Eager to leave our soulless city hotel, we sprang out of bed early and were on the road before 8 a.m. We were also motivated by the fact that we had a long walk ahead—around 35 km—and knew enough not to want to be out past dinnertime.
We were rewarded for our efforts with our nicest hiking day yet. It took some time to get out of Nürnberg, which sprawls out like any American city. This morning it was also hidden under a mass of fog; we couldn’t even see the top of the smokestacks. But by the time we reached the countryside the fog had lifted and we enjoyed a sky full of big fluffy clouds but not a drop of rain in sight, and enough sunshine to warm us up and let us get out of our secondary uniform of long johns and windbreakers.

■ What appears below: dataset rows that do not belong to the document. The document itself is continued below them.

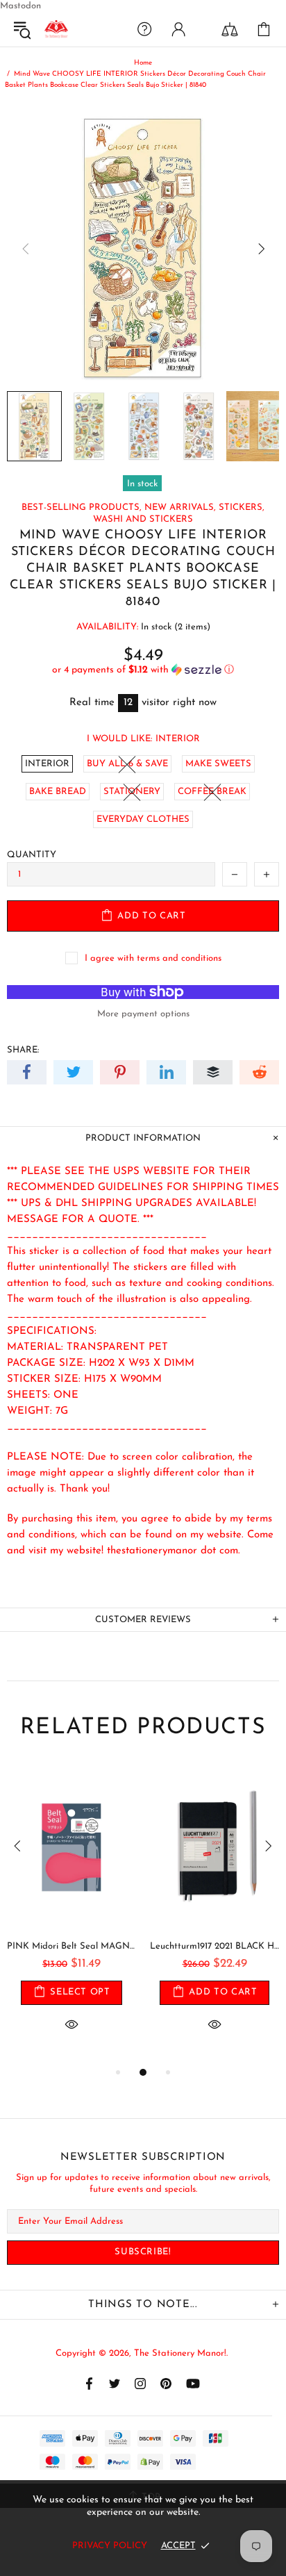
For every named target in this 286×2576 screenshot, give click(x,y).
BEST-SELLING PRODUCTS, (82, 507)
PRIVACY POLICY (109, 2545)
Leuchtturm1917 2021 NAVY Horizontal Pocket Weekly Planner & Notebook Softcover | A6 (84, 1946)
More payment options (143, 1013)
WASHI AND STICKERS (143, 519)
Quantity (31, 854)
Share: (23, 1050)
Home (143, 63)
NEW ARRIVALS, (180, 507)
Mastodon (20, 5)
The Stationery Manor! (56, 29)
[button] (143, 670)
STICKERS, (241, 507)
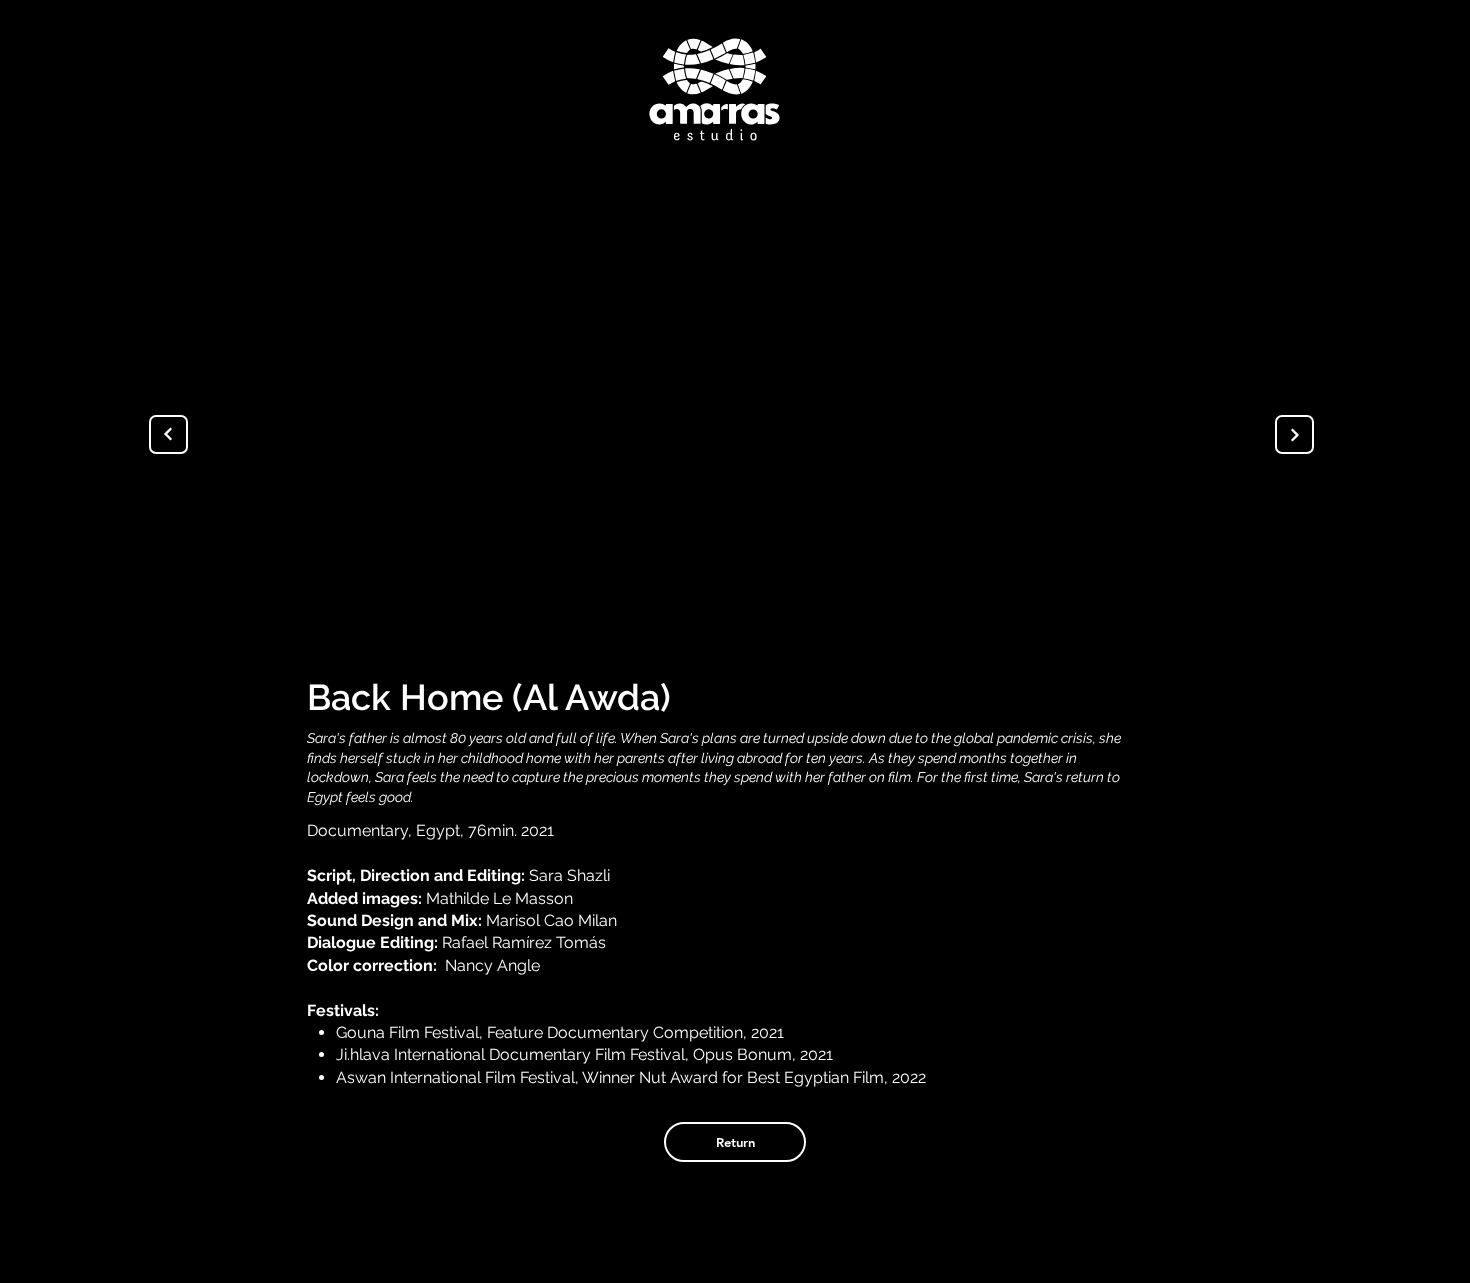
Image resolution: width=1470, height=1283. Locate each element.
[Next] (1294, 434)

The towns we passed through were particularly tiny, though prosperous, and all but one lacked any store. The one store we found wasn’t open—the family was still on vacation. About lunchtime this became a bit of a crisis since we had mainly snack food on us and were feeling the need for proper nourishment to make it through the second half of the journey. That’s when we discovered that several of the farmers in town operate tiny self-serve markets from their yards: potatoes and eggs (sold here in cartons of 10, not 12) just sit there for the taking, and you drop your payment into a locked cashbox. We made some change from a nice busdriver and bought 5 farm eggs with little bits of feathers still sticking to them. A little farther on we sat down in a freshly mown field (is there anything more intoxicating than that smell?) and cooked some scrambled eggs for lunch. It was heavenly.

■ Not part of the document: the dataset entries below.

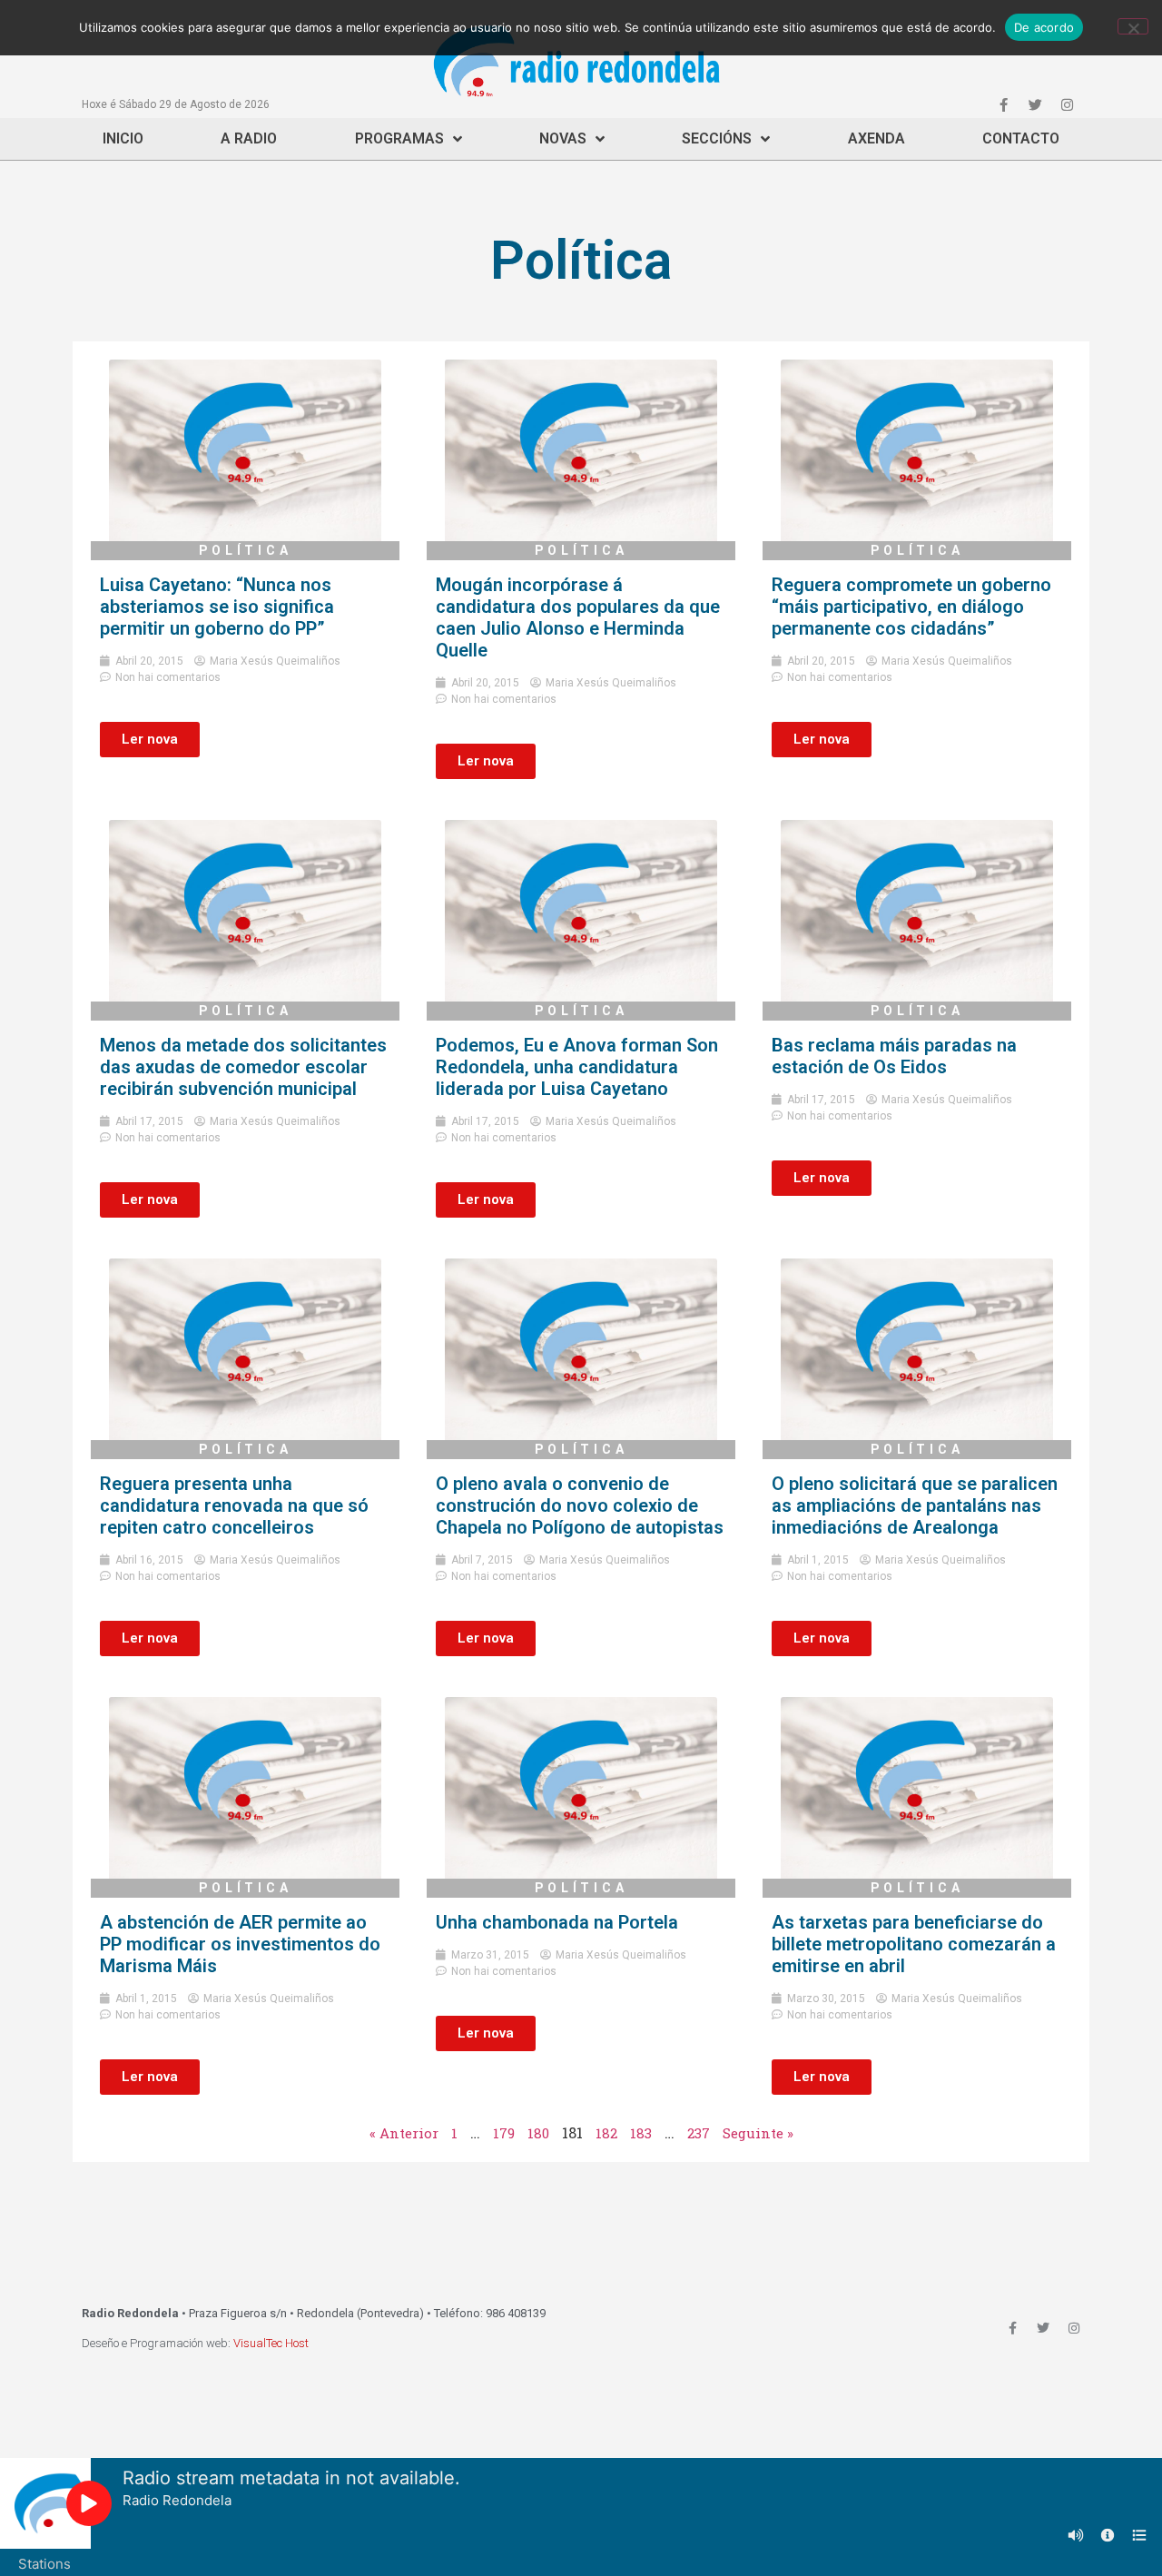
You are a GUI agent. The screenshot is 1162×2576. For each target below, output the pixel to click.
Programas (399, 138)
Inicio (123, 138)
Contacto (1020, 138)
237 (698, 2133)
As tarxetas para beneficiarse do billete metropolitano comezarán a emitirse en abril (914, 1944)
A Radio (249, 138)
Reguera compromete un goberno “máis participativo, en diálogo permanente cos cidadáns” (911, 606)
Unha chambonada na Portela (557, 1922)
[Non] (1133, 26)
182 (606, 2133)
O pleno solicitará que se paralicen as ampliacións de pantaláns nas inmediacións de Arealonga (915, 1505)
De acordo (1044, 27)
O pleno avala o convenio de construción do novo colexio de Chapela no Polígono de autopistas (580, 1505)
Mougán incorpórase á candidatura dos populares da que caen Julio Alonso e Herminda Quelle (578, 617)
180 (538, 2133)
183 (641, 2133)
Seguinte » (758, 2133)
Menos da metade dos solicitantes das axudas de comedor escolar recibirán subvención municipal (243, 1067)
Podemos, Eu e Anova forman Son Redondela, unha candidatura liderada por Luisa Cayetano (577, 1067)
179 (504, 2133)
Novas (562, 138)
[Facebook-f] (1003, 104)
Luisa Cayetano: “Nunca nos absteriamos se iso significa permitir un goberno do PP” (217, 606)
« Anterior (403, 2133)
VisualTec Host (271, 2343)
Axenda (876, 138)
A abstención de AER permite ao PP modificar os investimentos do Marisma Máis (240, 1944)
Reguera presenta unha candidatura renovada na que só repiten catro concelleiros (234, 1505)
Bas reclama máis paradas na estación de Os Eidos (894, 1056)
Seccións (717, 138)
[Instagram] (1066, 104)
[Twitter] (1035, 104)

The rest of the day continued as before: fields, brief stints in the forest, miniscule villages (and all of them, without fail, 2 km apart; we suppose 2 km really means “a piece down the road”), gentle warming sun. A kind banker refilled our water bottles and was intrigued to hear about our pilgrimage: that’s one thing you can say for Germans, they always know who Martin Luther is, and they never ever confuse him with Martin Luther King Jr! We did notice that the prominent piety north of Nürnberg had completely vanished: there was not a crucifix or roadside shrine in sight. Maybe somebody out there who knows more about Bavaria can tell us if our suspicion is correct and we have entered into a more Protestant part of the region.
We pushed on the last 3 km of our day’s walk at high speed, trying to get into town before the shops closed at 6 p.m. Alas, it was to no avail, but we ended up having the whole local Greek restaurant all to ourselves with just about the friendliest waiter we’ve ever met, who took compassion on us exhausted and hungry pilgrims.
We’re staying tonight at the Haus Lutherrose in the town of Neuendettelsau—which in the 19th century become the centerpoint of Lutheran diaconal work in Germany as well as mission work abroad, and the home to a community of Lutheran deaconesses, all under the guidance of Wilhelm Löhe, a pastor who eventually also came to America and made a great impact on the development of diaconal work in the U.S. as well. We don’t suppose Luther passed through here, and even if he didn’t it wouldn’t have been much of anything, but it’s because of him that Neuendettelsau has become such an important place.